Task item
Each record below must be returned exactly as shown.

━━ Dataset content

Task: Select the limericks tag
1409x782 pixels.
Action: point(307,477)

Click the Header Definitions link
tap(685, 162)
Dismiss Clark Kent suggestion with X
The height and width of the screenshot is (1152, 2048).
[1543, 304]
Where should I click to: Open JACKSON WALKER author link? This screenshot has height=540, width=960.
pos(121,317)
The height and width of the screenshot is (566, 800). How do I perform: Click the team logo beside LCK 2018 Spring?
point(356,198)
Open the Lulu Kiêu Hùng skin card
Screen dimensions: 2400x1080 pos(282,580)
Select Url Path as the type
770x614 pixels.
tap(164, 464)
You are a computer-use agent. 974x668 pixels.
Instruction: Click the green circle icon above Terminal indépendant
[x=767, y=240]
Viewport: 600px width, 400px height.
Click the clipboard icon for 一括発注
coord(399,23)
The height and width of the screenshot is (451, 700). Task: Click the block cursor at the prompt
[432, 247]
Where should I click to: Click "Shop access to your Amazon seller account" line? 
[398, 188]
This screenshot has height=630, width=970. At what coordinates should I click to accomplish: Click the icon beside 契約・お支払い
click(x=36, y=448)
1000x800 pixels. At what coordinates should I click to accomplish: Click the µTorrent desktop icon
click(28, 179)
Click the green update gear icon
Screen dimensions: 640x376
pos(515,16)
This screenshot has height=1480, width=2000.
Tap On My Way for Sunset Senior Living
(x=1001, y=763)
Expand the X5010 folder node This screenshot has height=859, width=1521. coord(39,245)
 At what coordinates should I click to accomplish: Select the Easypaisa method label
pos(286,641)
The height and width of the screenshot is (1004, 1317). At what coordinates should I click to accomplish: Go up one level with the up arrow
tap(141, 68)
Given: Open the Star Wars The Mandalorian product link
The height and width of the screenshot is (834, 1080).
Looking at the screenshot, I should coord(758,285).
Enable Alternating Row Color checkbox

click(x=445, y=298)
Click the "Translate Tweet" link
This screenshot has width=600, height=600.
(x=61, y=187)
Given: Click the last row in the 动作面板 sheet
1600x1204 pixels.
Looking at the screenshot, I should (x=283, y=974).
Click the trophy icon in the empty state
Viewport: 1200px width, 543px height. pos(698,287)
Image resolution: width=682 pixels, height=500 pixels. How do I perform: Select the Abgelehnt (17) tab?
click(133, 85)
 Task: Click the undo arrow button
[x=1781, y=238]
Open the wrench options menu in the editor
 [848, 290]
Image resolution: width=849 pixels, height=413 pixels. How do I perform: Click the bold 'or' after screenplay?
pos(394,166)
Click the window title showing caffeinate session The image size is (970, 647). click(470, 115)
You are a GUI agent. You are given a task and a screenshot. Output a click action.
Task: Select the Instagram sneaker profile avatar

━━━━

Task response
Task: Select the limericks tag
1409x782 pixels.
Action: point(307,477)

Click the Header Definitions link
tap(685, 162)
Dismiss Clark Kent suggestion with X
The height and width of the screenshot is (1152, 2048).
[1543, 304]
Where should I click to: Open JACKSON WALKER author link? This screenshot has height=540, width=960.
pos(121,317)
The height and width of the screenshot is (566, 800). How do I perform: Click the team logo beside LCK 2018 Spring?
point(356,198)
Open the Lulu Kiêu Hùng skin card
Screen dimensions: 2400x1080 pos(282,580)
Select Url Path as the type
770x614 pixels.
tap(164, 464)
You are a computer-use agent. 974x668 pixels.
Instruction: Click the green circle icon above Terminal indépendant
[x=767, y=240]
Viewport: 600px width, 400px height.
Click the clipboard icon for 一括発注
coord(399,23)
The height and width of the screenshot is (451, 700). Task: Click the block cursor at the prompt
[432, 247]
Where should I click to: Click "Shop access to your Amazon seller account" line? 
[398, 188]
This screenshot has height=630, width=970. At what coordinates should I click to accomplish: Click the icon beside 契約・お支払い
click(x=36, y=448)
1000x800 pixels. At what coordinates should I click to accomplish: Click the µTorrent desktop icon
click(28, 179)
Click the green update gear icon
Screen dimensions: 640x376
pos(515,16)
This screenshot has height=1480, width=2000.
Tap On My Way for Sunset Senior Living
(x=1001, y=763)
Expand the X5010 folder node This screenshot has height=859, width=1521. coord(39,245)
 At what coordinates should I click to accomplish: Select the Easypaisa method label
pos(286,641)
The height and width of the screenshot is (1004, 1317). At what coordinates should I click to accomplish: Go up one level with the up arrow
tap(141, 68)
Given: Open the Star Wars The Mandalorian product link
The height and width of the screenshot is (834, 1080).
Looking at the screenshot, I should coord(758,285).
Enable Alternating Row Color checkbox

click(x=445, y=298)
Click the "Translate Tweet" link
This screenshot has width=600, height=600.
(x=61, y=187)
Given: Click the last row in the 动作面板 sheet
1600x1204 pixels.
Looking at the screenshot, I should (x=283, y=974).
Click the trophy icon in the empty state
Viewport: 1200px width, 543px height. pos(698,287)
Image resolution: width=682 pixels, height=500 pixels. How do I perform: Select the Abgelehnt (17) tab?
click(133, 85)
 Task: Click the undo arrow button
[x=1781, y=238]
Open the wrench options menu in the editor
 [848, 290]
Image resolution: width=849 pixels, height=413 pixels. How do I perform: Click the bold 'or' after screenplay?
pos(394,166)
Click the window title showing caffeinate session The image size is (970, 647). click(470, 115)
You are a GUI agent. You are given a task and a screenshot. Output a click action.
Task: Select the Instagram sneaker profile avatar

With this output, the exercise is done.